I think what you're going to find is that it's possible but probably not advisable to do this. In looking at 3 virtualization technologies:
It would appear to be possible in the first 2 (VirtualBox and VMWare):
For KVM it seems possible as well but with several caveats. For one with newer versions of RHEL a new technology called KSM - Kernel Samepage Merging has been deployed which allows identical pages across VM guests to be shared, however they are "pinned" in memory and cannot be swapped out.
excerpt - Kernel Virtual Machine (KVM) Best practices for KVM
The system cannot swap memory pages that are shared by KSM because
they are pinned.
So it becomes unclear what happens if the VM has it's own swap, and one of these guest's pages needs to be swapped by the VM. So it would do so, but the physical memory wouldn't become freed (would be my guess) thus wasting now disk within the VM's swap and still continuing to use the physical RAM.
Additionally it seems dangerous to have all the VMs using the same swap for this reason: What happens when the swap becomes full, all the VMs are at risk since the resource has been essentially exhausted.
excerpt Overcommitting with KVM
As KVM virtual machines are Linux processes, memory used by
virtualized guests can be put into swap if the guest is idle or not in
heavy use.

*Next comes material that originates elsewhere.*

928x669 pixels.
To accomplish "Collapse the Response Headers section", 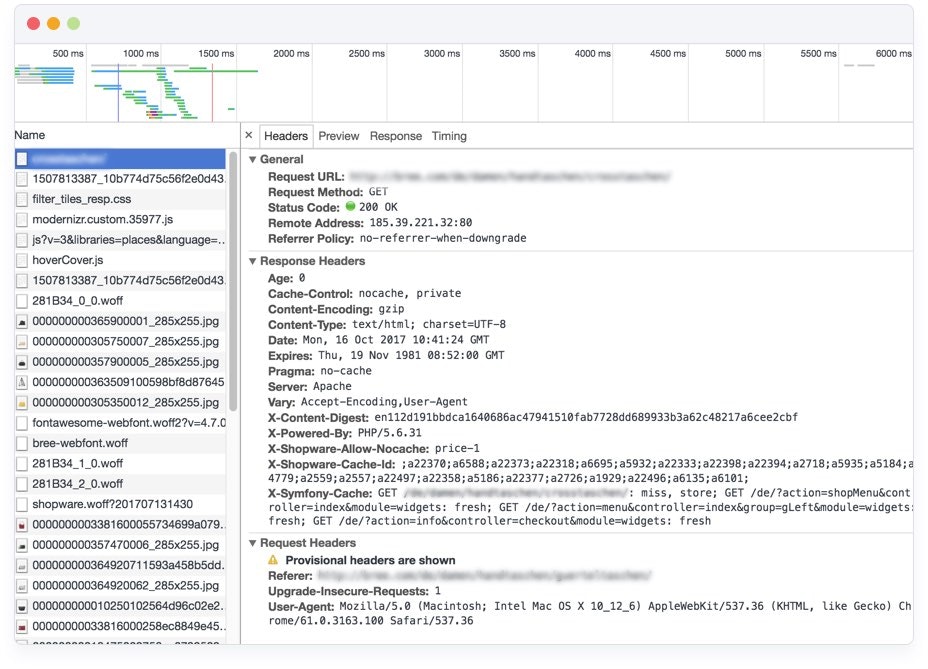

Memory can be committed over the total size of the swap and
physical RAM. This can cause issues if virtualized guests use their
total RAM. Without sufficient swap space for the virtual machine
processes to be swapped to the pdflush process, the cleanup process,
starts. pdflush kills processes to free memory so the system does not
crash. pdflush may destroy virtualized guests or other system
processes which may cause file system errors and may leave virtualized
guests unbootable.
Anatomy of a swap out on KVM
There is an excellent write up on the KVM website that discusses how a VM provisions memory as well as how it eventually will make use of swap. It was written for qemu-kvm v0.12, so I don't know how much has changed since that version.
excerpt from above page
Swap-out path
Now, let's say the host is under memory pressure. The page from above
has gone through the Linux LRU and has found itself on the inactive
list. The kernel decides that it wants the page back:
The host kernel uses rmap structures to find out in which VMA (vm_area_struct) the page is mapped.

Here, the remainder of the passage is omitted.